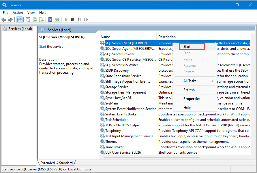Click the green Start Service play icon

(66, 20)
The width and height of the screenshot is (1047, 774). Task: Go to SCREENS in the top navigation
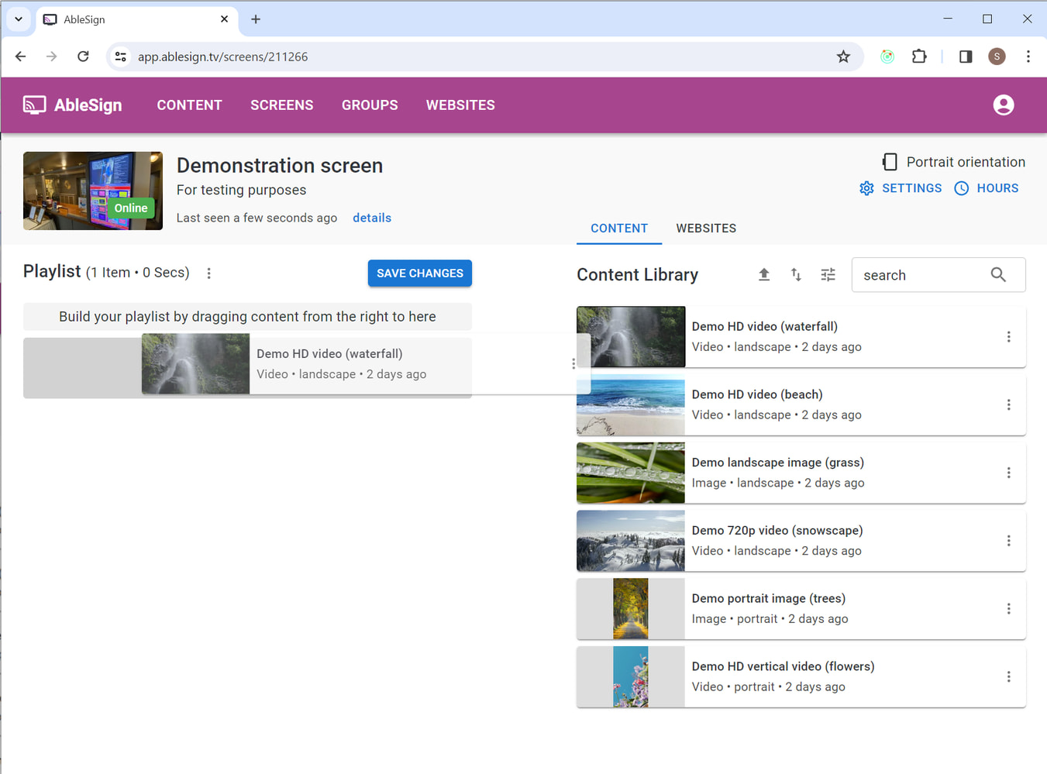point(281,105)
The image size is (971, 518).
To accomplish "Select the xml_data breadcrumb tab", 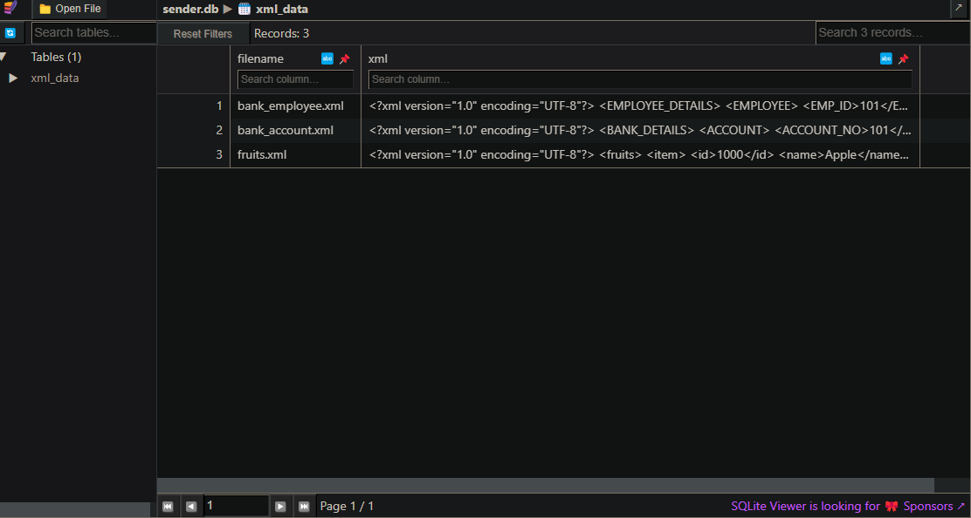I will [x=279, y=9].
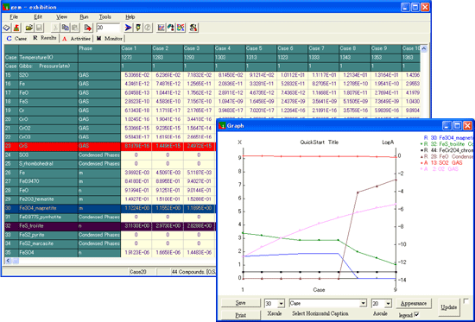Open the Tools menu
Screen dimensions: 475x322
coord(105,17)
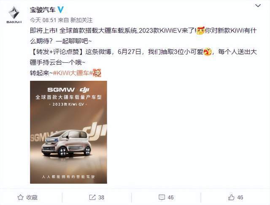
•••••
Within these entries, output exactly the lines starting at the one with "The width and" and finishing at the one with "The image size is (971, 518).". Leave pictures out of the output.

- **Task solution**:
The width and height of the screenshot is (1047, 774). Task: Go to SCREENS in the top navigation
point(281,105)
The image size is (971, 518).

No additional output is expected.